Over the past two decades, God has shown me a lot about how to make a marriage that glorifies Him. It's not been an easy road, but following His guidance and loving my husband the way He wants me to has been worth every mile.
So here are 20 lessons learned in 20 years:
* Above all else, pray for your spouse. They need the prayer and you need the practice!
* You have the power to make your spouse's life easier or more difficult - the choice is yours. Choose the life that is better.
* Your marriage is a living, breathing sermon, a ministry that is built in your home and shared in public.
* When your spouse is angry, irritated, or frustrated, remind yourself that some part of them is wounded right now.
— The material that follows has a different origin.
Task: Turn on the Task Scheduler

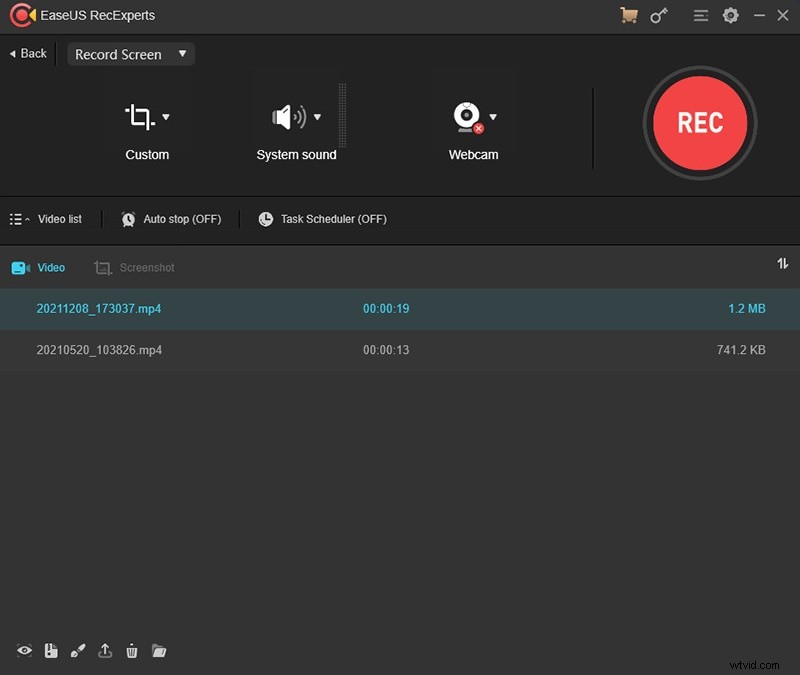Action: click(322, 219)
It's up to you to do everything possible to love and encourage them while they heal.
* Don't treat your spouse the way they "deserve." Treat them the way Christ expects.
* Go beyond love - add in respect, desire, belief, and faithfulness.
* Selfishness has no place in marriage. Humility says You are more important to me than myself.
* Apologize when you don't feel like it, forgive when you shouldn't have to, and show love when it seems the hardest.
* You win spiritual battles as a couple when you pray together and fight for each other.
* Watch your tone of voice. Imagine if someone who didn't know you heard your words about your spouse.
* Your home should be your spouse's safest place on earth, and you are the major influence in that safety.
* Don't forget that in every disagreement in your marriage, your spouse is always more important than your own opinion.
* Defend your spouse and stand up for them. Never say anything negative about them in public, but choose to build them up or say nothing at all.
* Give them the best of you - your attention, your support, your encouragement, your kindness, your time, your love. Nobody gets more of you than your spouse.
* Dedicate your life to moving closer to God. He will move you closer to your spouse in return.
* Know absolutely everything about them: their likes, dislikes, favorites, interests, special quirks. Then put that knowledge to use by talking about them, buying them, sharing them, and learning them.
* Promise to never nag, manipulate, shame, or control each other. This is may be a serious shift in your heart attitude.
* Behave like the spouse you'd like to come home to. Your actions are the only ones you can control.
* Don't expect your spouse to be things for you that only God can be. Your spouse can't do His job.
* Study Scripture together. Go to church together. Listen to godly music together. Grow together.
What marriage less would you add to the list?